La hermana Jacqueline, separada de su esposo hace 20 días, consulta al pastor sobre qué dice la Biblia al respecto, explicando que problemas surgieron por su pasado con una hija y la aparición reciente de un amigo que generó conflictos en el hogar.
El pastor hermano Daniel Razon responde que esa no es razón suficiente para separarse en la verdadera iglesia, y cita Malaquías 2:15-16, donde Dios detesta el divorcio y exige lealtad mutua entre esposos, recordando que Dios hizo una sola unión como Adán y Eva para producir simiente de Dios.
Enfatiza que después de 18 años de matrimonio, no se debe romper por problemas menores, ya que eso quebranta la familia, desvía a los hijos y va contra la voluntad divina. Advierte sobre las graves consecuencias futuras.

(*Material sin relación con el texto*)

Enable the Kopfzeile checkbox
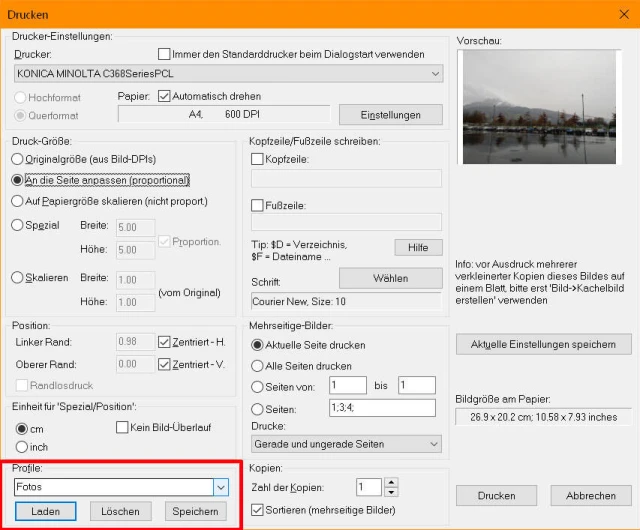The height and width of the screenshot is (530, 640). (257, 159)
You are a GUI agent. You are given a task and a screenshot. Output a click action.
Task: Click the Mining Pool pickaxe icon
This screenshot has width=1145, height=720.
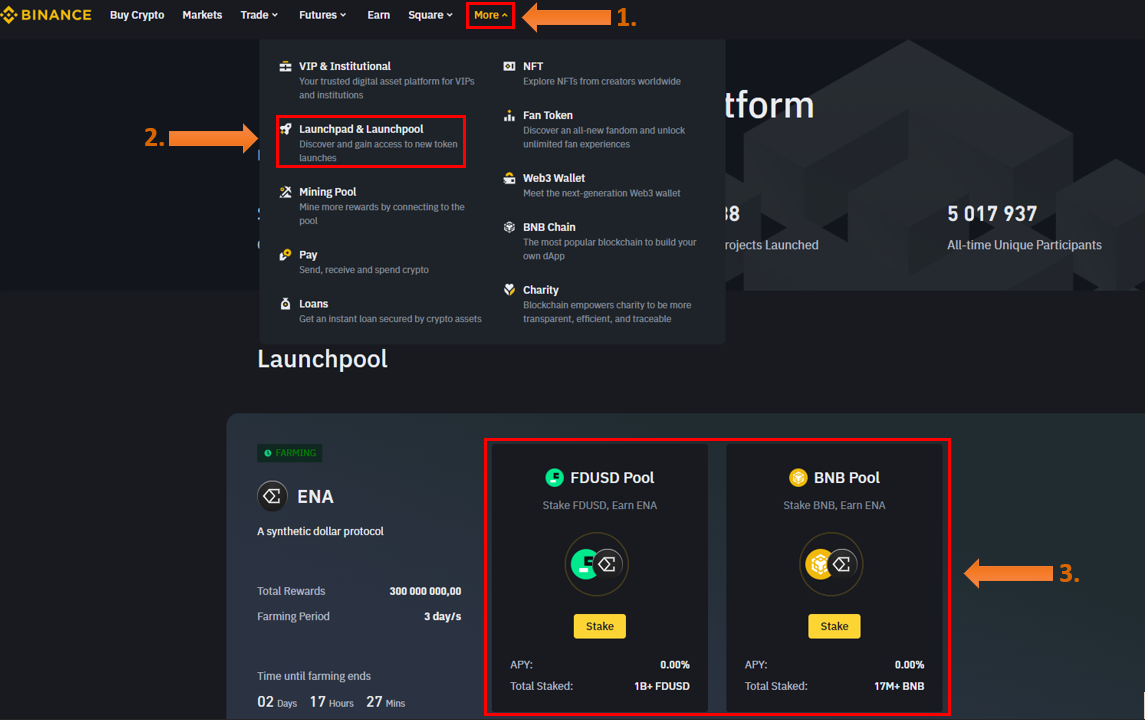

Cita además 1 Corintios 7:11, instruyendo que si se separa, la mujer quede sin casar o se reconcilie con su marido, y el marido no abandone a la mujer. Ambos son responsables, y deben usar su autoridad para echar de la casa a quien cause maldad, como indica 1 Corintios 5:11.
El pastor concluye que en la iglesia verdadera se debe quitar al malo de entre ellos, aplicando lo mismo en el hogar para preservar la unidad familiar.